··· Reading passage

Not long after they were introduced, farmers soon found that engine driven tractors were more economical to use than using animals to till the land, so tractors began selling widely across the land. Agricultural machinery dealers often received cattle as partial payment for tractors and they in turn would sell the cattle on the meat market. Farmall, one of the most familiar and famous names in tractor history was one of early tractors. Tractors, which were made to be work horses, had few niceties and few even had even a fuel gauge.

In the farm business tractors are necessary for cultivating crops, so a tractor or tractors have been a must for farm owners. Tractors are also used in excavation, in manufacturing and industry, or on construction sites. The number of tractors needed on a farm and the selection of an optimum equipment set Is driven by farm size, availability of labor and custom services, crop selection, and cultural practices, such as the choice of tillage system. Even though the demand for tractor power typically increases with farm size, there are many commercial farms that still operate efficiently with only one tractor.

Tractors are designed to operate at different travel speeds, but the final drives are not necessarily designed for all torques theoretically available. Engine power, which typically ranges from about 12 to 120 horsepower or more and over the years have ranged between 20 and 400 horsepower, is transmitted through a gearbox usually having from 4 to10 speeds (these transmissions are manually controlled via a lever to determine how fast the tractor can go) to the differential gear which drives two large rear-drive wheels. Slow speeds are necessary to give the farmer more control while doing field work although some farm tractors can reach speeds up to 25 miles per hour.

······
··· Data excerpts

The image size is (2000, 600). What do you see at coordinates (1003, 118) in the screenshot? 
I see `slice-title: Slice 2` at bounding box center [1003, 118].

······
··· Data excerpts

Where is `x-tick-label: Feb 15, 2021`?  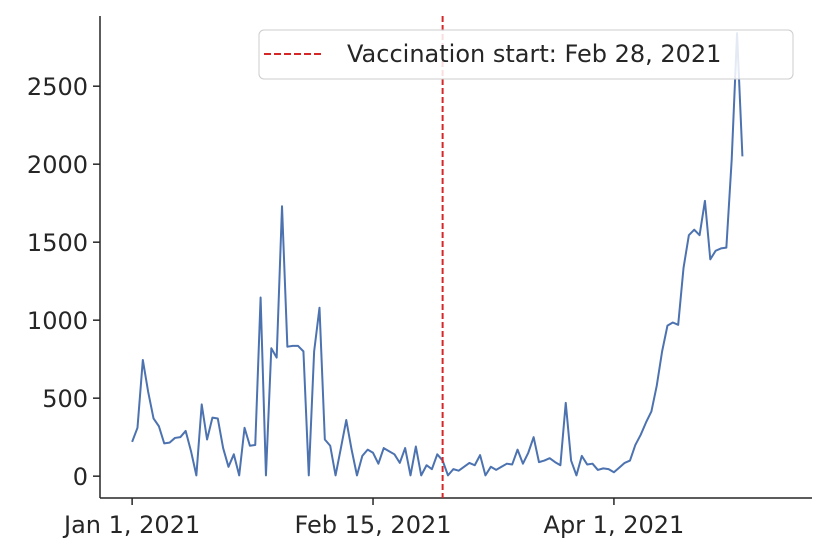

······

▶ Work task 1:
In the passage about tractors, what did agricultural machinery dealers often accept as partial payment for a tractor?
▶ Work task 2:
Continue the passage about tractors from the point where it stops.

▶ Exercise response 1:
Cattle, which the dealers would then sell on the meat market.

▶ Exercise response 2:
Farm tractors are designed to be operated with additional weight or ballast when pulling heavy loads to reduce wheel slip. Insufficient ballast can cause excessive wheel slip and increased fuel consumption. Tractors need large tires to avoid compressing the earth, and to avoid digging in. Thus only the rear tires really need to be large and the front tires can be small and smooth unless the tractor has four wheel drive. Tractors used on ground of irregular contours have tracks so mounted that their left and right front ends rise and fall independently of each other. However, soil undulations induce tractor and machine vibrations, reducing driver's comfort and their capability of controlling the linked machinery.

Usually tractors are used to pull, but in some cases, push objects and are designed to pull either large loads using slow speeds or lighter loads at higher speeds. Field speeds up to 10 mph are may be used, but rangeland applications usually vary from 2 to 5 mph. Tractors are generally classified as two-wheel drive, two-wheel drive with front wheel assist, four-wheel drive (often with articulated steering), or tracked tractors (with either two or four powered rubber tracks).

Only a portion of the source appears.